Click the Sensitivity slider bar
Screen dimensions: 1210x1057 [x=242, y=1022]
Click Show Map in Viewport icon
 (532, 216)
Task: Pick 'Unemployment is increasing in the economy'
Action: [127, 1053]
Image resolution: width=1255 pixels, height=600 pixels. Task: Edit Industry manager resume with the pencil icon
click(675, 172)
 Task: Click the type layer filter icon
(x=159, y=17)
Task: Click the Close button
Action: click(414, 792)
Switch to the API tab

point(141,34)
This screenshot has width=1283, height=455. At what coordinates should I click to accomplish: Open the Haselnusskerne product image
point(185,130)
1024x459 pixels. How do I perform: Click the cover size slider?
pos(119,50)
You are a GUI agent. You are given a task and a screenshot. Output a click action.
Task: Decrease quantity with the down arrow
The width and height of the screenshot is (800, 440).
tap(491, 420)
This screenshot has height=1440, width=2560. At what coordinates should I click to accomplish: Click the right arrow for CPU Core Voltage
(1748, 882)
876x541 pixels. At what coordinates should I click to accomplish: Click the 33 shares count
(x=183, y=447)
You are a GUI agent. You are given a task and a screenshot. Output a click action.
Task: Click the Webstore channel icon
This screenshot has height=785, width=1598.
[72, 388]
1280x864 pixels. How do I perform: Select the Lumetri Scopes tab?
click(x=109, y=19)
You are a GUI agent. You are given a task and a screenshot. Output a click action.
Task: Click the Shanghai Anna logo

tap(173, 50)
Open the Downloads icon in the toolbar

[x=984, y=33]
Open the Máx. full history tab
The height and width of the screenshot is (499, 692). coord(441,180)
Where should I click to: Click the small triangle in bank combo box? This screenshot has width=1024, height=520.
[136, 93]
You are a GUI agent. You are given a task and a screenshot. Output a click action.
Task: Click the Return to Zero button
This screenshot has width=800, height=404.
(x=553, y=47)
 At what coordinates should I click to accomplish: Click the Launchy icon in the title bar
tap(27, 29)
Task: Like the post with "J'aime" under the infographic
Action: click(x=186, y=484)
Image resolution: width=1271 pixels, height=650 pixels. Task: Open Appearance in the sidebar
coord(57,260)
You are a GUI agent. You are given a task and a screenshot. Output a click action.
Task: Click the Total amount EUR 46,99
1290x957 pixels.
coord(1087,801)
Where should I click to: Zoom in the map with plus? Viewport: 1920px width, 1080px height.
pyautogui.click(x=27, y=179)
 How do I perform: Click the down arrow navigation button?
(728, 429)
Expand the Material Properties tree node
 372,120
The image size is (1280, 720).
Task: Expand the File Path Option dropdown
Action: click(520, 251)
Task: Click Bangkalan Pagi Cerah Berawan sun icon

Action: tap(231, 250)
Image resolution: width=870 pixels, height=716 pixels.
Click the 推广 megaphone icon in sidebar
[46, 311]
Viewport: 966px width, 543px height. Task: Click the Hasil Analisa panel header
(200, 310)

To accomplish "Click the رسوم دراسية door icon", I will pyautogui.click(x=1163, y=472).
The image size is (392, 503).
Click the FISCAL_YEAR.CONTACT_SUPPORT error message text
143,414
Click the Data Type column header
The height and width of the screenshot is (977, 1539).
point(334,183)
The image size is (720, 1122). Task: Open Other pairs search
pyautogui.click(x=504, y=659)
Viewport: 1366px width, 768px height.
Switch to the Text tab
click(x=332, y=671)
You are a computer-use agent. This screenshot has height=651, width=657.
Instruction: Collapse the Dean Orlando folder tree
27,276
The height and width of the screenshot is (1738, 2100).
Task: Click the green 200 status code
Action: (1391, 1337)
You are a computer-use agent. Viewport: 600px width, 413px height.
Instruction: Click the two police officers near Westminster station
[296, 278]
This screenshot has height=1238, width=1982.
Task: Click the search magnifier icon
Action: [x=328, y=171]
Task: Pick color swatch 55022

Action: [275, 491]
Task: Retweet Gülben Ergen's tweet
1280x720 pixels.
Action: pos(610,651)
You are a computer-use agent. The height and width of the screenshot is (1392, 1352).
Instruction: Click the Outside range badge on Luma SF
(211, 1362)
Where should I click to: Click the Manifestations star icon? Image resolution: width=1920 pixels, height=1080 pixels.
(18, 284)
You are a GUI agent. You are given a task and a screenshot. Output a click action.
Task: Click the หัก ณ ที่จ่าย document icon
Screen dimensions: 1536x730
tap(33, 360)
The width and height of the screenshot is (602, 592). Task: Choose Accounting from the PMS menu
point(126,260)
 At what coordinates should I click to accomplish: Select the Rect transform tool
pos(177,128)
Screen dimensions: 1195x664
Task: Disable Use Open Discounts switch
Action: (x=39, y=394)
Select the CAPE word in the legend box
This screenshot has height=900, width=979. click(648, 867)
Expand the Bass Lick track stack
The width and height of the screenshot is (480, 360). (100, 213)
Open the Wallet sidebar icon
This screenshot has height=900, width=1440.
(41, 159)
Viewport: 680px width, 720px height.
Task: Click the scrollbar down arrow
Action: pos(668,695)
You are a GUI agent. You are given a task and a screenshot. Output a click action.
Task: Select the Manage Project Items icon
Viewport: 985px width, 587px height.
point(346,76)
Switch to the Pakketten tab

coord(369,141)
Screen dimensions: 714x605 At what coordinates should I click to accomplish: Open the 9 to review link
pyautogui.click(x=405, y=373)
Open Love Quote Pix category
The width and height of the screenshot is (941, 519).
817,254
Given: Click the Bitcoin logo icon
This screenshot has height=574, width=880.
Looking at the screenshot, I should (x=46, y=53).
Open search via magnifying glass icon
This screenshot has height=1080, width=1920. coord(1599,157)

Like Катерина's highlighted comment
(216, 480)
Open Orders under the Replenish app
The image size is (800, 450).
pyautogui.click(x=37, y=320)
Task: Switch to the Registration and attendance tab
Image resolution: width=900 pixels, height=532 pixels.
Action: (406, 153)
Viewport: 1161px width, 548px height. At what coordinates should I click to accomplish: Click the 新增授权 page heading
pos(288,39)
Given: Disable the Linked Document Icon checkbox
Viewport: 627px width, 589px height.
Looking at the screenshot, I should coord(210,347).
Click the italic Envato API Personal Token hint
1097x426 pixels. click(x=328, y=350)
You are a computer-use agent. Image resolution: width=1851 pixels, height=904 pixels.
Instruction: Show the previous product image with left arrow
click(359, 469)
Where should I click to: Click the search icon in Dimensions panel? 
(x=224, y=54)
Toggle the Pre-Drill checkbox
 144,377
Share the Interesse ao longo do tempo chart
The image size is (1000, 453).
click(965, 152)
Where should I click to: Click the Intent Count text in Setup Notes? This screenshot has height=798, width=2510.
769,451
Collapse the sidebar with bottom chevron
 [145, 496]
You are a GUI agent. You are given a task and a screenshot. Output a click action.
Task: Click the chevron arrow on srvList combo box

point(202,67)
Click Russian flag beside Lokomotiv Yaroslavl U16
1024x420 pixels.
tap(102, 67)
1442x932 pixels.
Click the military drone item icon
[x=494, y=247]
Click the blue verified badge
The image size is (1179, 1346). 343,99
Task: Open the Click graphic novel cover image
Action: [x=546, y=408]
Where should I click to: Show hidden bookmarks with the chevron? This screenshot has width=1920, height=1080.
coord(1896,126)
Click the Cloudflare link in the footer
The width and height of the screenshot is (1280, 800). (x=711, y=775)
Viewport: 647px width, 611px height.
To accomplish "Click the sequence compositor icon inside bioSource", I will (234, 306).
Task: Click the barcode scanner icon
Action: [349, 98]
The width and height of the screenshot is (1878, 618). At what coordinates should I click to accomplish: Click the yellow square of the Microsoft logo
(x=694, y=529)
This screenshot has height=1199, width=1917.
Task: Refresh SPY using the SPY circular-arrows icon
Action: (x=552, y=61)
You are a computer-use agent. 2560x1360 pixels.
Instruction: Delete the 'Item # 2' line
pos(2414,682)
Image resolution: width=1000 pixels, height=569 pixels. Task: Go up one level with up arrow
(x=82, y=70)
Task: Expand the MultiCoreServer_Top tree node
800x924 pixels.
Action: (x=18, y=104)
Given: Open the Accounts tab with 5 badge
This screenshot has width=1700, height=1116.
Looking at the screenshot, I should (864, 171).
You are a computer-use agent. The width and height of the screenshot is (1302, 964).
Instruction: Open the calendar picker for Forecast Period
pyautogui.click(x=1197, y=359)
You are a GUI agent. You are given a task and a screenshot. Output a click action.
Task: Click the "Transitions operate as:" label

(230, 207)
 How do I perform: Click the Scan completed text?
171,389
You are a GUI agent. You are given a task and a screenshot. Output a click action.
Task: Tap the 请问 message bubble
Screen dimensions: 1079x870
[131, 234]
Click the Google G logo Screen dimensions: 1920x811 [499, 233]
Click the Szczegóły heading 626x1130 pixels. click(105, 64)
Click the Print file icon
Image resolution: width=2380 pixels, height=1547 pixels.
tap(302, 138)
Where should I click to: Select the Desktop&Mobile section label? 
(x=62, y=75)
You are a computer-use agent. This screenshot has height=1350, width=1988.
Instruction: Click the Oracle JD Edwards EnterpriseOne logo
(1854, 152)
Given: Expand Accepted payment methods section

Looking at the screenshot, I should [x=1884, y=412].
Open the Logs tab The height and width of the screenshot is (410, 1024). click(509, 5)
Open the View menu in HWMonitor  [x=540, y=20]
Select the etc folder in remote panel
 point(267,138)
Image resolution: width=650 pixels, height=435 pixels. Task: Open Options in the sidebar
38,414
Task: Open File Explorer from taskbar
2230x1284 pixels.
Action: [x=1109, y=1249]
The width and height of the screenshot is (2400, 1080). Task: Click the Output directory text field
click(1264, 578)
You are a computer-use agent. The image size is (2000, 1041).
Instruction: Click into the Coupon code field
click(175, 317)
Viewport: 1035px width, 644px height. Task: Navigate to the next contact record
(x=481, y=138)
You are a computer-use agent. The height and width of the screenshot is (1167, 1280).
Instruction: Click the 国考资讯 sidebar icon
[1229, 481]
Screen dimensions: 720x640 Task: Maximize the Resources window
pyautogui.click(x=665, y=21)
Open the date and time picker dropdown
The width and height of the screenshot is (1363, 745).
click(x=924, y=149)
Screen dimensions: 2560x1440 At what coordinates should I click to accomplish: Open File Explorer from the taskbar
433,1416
-- -- --
### Exercise task
Copy everything from the start of the records down to the line containing "pos(119,50)", with both ends included, and reproduce those lines exactly.

### Output for this exercise
Click the Sensitivity slider bar
Screen dimensions: 1210x1057 [x=242, y=1022]
Click Show Map in Viewport icon
 (532, 216)
Task: Pick 'Unemployment is increasing in the economy'
Action: [127, 1053]
Image resolution: width=1255 pixels, height=600 pixels. Task: Edit Industry manager resume with the pencil icon
click(675, 172)
 Task: Click the type layer filter icon
(x=159, y=17)
Task: Click the Close button
Action: click(414, 792)
Switch to the API tab

point(141,34)
This screenshot has width=1283, height=455. At what coordinates should I click to accomplish: Open the Haselnusskerne product image
point(185,130)
1024x459 pixels. How do I perform: Click the cover size slider?
pos(119,50)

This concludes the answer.